Is clock skew a problem for charm++

From: Jan Saam (saam_at_charite.de)
Date: Tue Jun 20 2006 - 17:37:19 CDT

Hi all,

I'm experiencing some weird performance problems with NAMD or the
charm++ library on a linux cluster:
When I'm using NAMD or a simple charmm++ demo program on one node
everything is fine, but when I use more that one node each step takes
_very_ much longer!

Example:
2s for the program queens on 1 node, 445s on 2 nodes!!!

running
/home/jan/NAMD_2.6b1_Source/charm-5.9/mpi-linux-gcc/examples/charm++/queens/./pgm
on 1 LINUX ch_p4 processors
Created
/home/jan/NAMD_2.6b1_Source/charm-5.9/mpi-linux-gcc/examples/charm++/queens/PI28357
There are 14200 Solutions to 12 queens.
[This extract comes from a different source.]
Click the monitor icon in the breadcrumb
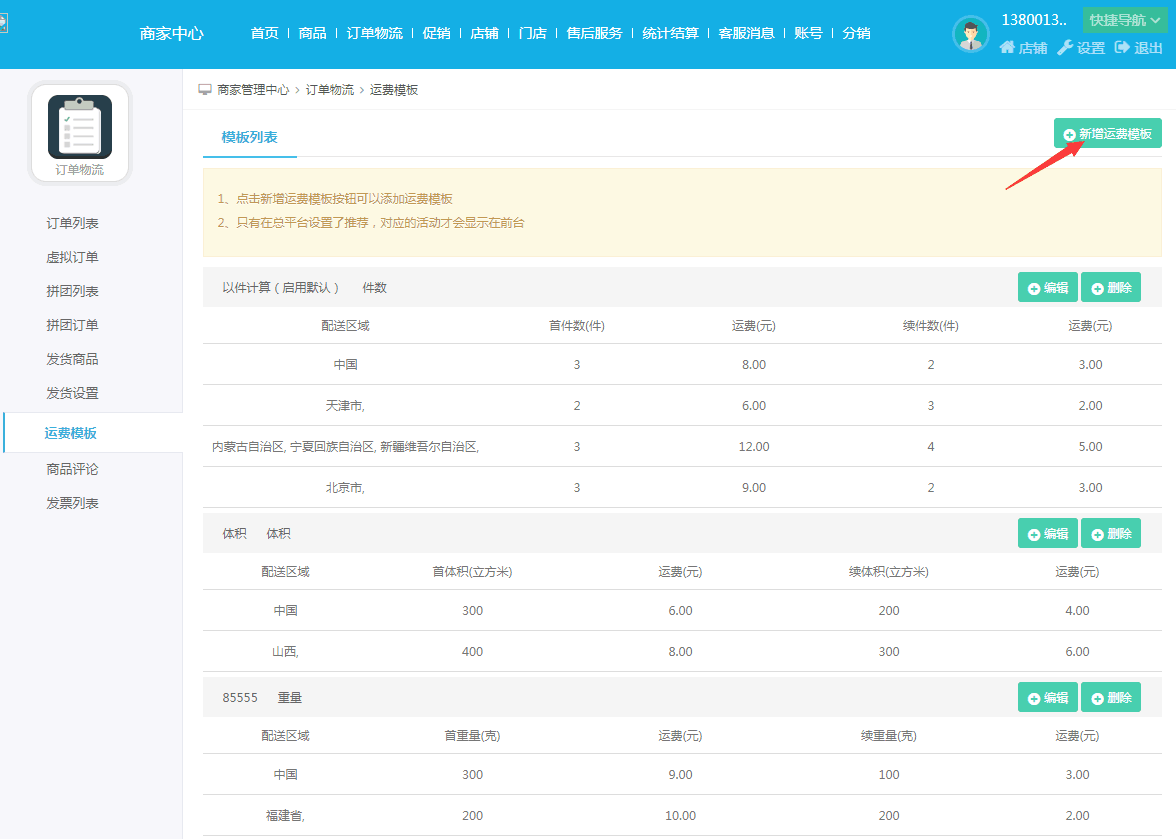205,90
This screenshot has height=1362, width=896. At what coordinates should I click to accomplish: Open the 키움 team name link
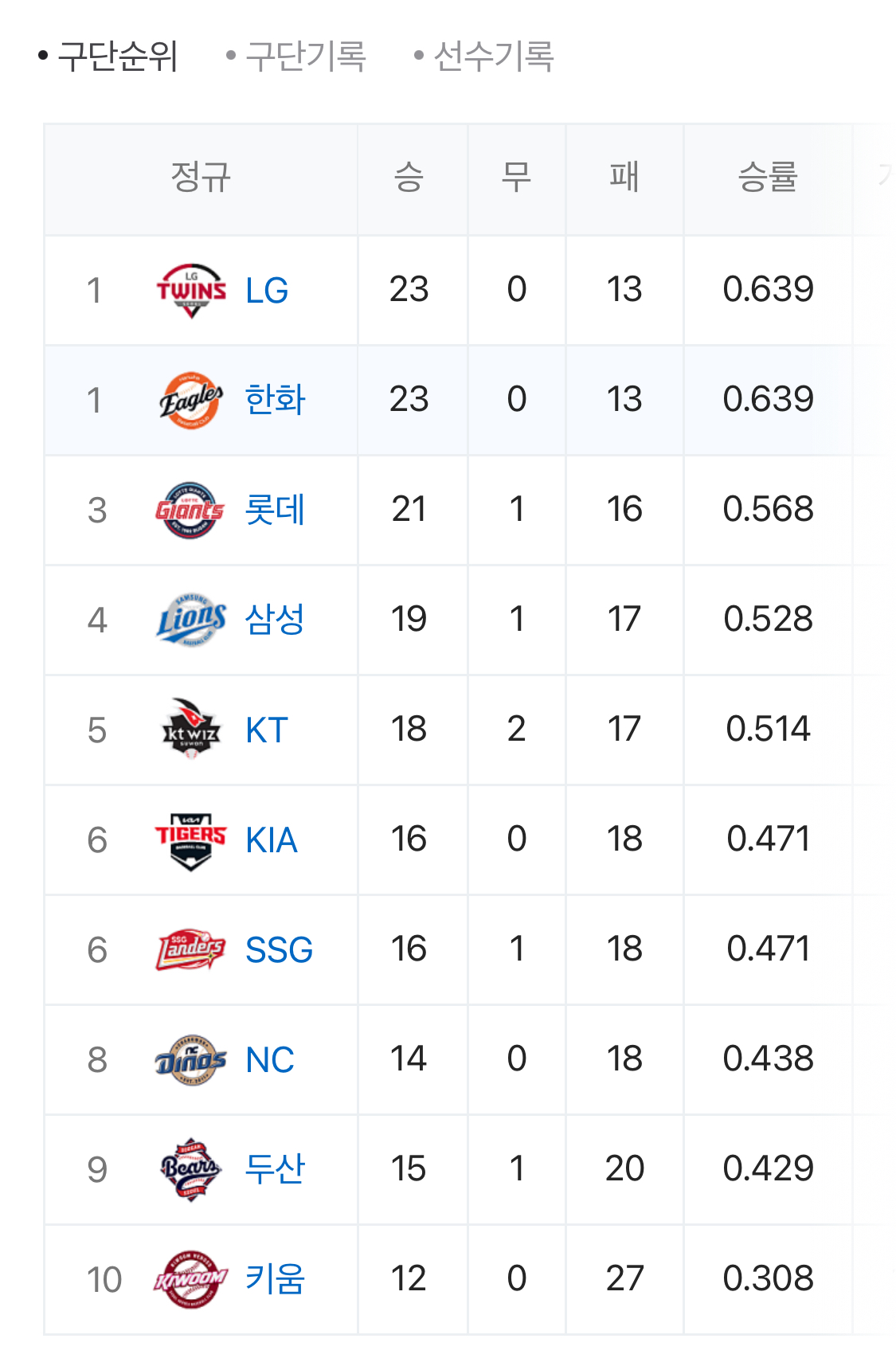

Finish time=1.947209
End of program
[jan_at_BPU1 queens]$ mpirun -v -np 2 -machinefile ~/machines ./pgm 12 6
running
/home/jan/NAMD_2.6b1_Source/charm-5.9/mpi-linux-gcc/examples/charm++/queens/./pgm
on 2 LINUX ch_p4 processors
Created
/home/jan/NAMD_2.6b1_Source/charm-5.9/mpi-linux-gcc/examples/charm++/queens/PI28413
There are 14200 Solutions to 12 queens. Finish time=445.547998
End of program

The same is true when I'm building the net-linux versions instead of
mpi-linux, thus the problem is probably independent of MPI.

One thing I noticed is that there is a several minute clock skew between
the nodes. Could that be part of my problem (unfortnately I don't have
rights to simply synchronize the clocks)?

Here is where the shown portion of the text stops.